舞い上がったトノサマバッタが農道の脇に降りました。地面の土がむき出しになった場所がお気に入りのようで、母虫(メス)は腹部を土中に差し込んで産卵します。
子供の頃、自宅の近くに米軍基地跡の広場があって、そこにトノサマバッタがたくさんいました。捕まえようとしてもトノサマバッタはとても敏捷(びんしょう)で、捕虫網の射程圏内に入る前に気づかれてしまい、何度悔しい思いをしたかわかりません。そのうちに、捕獲のコツとして、トノサマバッタが着地する場所を正確に突き止めないことにはだめだということを知りました。まさに、人と昆虫との知恵比べなのです。
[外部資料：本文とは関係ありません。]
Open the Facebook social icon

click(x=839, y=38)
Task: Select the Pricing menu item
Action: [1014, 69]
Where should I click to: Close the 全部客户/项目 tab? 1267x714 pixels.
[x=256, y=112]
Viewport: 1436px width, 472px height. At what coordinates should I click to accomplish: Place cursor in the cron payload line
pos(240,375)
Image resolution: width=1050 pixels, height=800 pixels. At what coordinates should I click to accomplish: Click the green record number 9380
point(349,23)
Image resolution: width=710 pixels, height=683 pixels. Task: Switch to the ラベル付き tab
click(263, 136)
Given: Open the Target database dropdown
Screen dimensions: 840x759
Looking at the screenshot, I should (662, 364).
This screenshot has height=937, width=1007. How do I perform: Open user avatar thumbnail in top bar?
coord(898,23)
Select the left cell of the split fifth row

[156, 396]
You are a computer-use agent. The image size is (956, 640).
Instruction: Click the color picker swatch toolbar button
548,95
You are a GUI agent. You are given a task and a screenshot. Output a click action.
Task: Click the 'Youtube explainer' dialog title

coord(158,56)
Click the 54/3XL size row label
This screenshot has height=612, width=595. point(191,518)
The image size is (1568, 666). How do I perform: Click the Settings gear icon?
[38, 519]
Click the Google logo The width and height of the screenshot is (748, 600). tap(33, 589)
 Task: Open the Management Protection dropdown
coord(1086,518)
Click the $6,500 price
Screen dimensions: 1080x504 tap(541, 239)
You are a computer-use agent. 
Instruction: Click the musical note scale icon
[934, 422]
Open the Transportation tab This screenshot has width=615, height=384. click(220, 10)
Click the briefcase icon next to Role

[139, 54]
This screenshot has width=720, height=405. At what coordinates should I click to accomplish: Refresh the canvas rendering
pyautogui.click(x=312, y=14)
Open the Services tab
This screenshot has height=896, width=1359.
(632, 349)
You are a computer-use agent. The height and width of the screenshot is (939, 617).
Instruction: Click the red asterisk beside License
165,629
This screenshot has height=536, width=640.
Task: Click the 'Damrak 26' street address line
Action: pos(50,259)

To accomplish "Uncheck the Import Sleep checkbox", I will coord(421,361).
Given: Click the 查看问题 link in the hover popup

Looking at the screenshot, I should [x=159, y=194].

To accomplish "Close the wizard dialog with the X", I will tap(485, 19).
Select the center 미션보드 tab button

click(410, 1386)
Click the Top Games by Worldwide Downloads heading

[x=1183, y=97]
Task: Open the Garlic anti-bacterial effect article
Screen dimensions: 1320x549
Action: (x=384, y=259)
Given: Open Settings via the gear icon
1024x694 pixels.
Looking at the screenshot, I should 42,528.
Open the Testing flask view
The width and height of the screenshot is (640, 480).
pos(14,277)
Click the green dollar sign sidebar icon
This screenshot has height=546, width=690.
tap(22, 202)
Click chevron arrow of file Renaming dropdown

ところで、バッタといえば、アフリカで猛威をふるっているサバクトビバッタの大発生が今年も話題になっています。サバクトビバッタは半砂漠地帯にすむバッタで、普段は群れをつくらずに単独で暮らしています。ところが、乾燥している大地に雨が降って草が茂ると、母虫たちは草を食べてしきりに産卵するようになります。そして、いっせいに幼虫たちが誕生して過密状態になると、次の世代にはバッタの体に変化が起こり、大群で移動する「移動型」になります。移動型のバッタは、体のわりには翅が長く、長距離飛翔に向いた体になって、なんと1日に100キロ以上も飛び続けることができます。
日本のトノサマバッタもサバクトビバッタと同じように、環境に著しい変化が起こると大発生します。30年以上前に、私は鹿児島県馬毛島(まげしま)でトノサマバッタの大群に出会いました。太陽の光が遮られるほどに過密に飛翔している姿は、普段接している温厚なトノサマバッタとは別の生きもののようで怖くなりました。トノサマバッタも移動型になる能力を秘めていることに驚きました。